File Synchronization with rsync
Nov 22nd, 2004 by Aaron Louie
One of the major issues in maintaining a large web site with many authors is that of keeping everything up to date. In our system, authors edit HTML pages on a Windows file share, and those same files are served up on the web site. Unfortunately, this means that any changes the authors make are immediately reflected online, blemishes and all. While the ideal solution to this problem would be a content management system like Plone, a stop-gap is needed to provide some sort of staging service between the authoring server and the web server. The only problem is that our authors are accustomed to the Windows Explorer interface, and we’re trying to migrate our web servers to Linux. The solution? Synchronization with rsync. It slices, it dices, etc.
Unfortunately, the rsync server only provides two interfaces: command line and SSH. We’re syncing between two mounted file systems on a Linux box, so we don’t really need the SSH one. So that leaves us with the ugly command line. Fortunately, there’s a Perl module called File:Rsync. It basically wraps the ugly exec command in an easy(er)-to-use Perl API. It’s still ugly, and, yes, I know, it’s Perl. But it works. Kind of.
A big complaint about rsync is that, if you sync a gigantic file tree recursively, you risk running out of memory. Why? Because rsync loads the entire tree into RAM before running the sync command, eating up about 100 bytes of memory per node. Bad, bad, bad. Well, fear not, for I have written a Perl script that forces rsync to just sync one directory at a time, holding only as much as is needed to navigate to the directory being synced in memory. It’s not quite complete yet, but I’ll post links to the source when it is…
[Update 11/29/2004]
Here’s the source. Please note that this was written for a very specific context and is only presented as an example of what one can do with rsync. It will not work for any domain outside the University of Washington Libraries.
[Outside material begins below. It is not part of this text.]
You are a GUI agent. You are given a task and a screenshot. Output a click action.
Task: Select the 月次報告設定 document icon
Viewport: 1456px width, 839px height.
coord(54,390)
Another interesting feature of this script — and perhaps the centerpiece of its functionality — is its ability to authorize users via a Java web service that goes by the imaginative name, The Authorization Project, or, unofficially, “Authorizator”. With our synchronization script, users are authenticated via the university’s central UW NetID web service, which uses UW’s own pubcookie. This just means that we already know who our users are — we just have to find out what they are allowed to do.
This is where Authorizator comes in. Since our network admin already manages the myriad of Windows users and their permissions on the Windows file share, the authorization information is already there. The Authorizator web service provides the glue that allows us, with the information submitted in an HTML form, to find out if someone is allowed to synchronize a particular directory. Authorizator takes an HTTP query (with username, directory/file path, and domain parameters) and returns permissions data in the form of XML. It’s not pretty, but it works for now.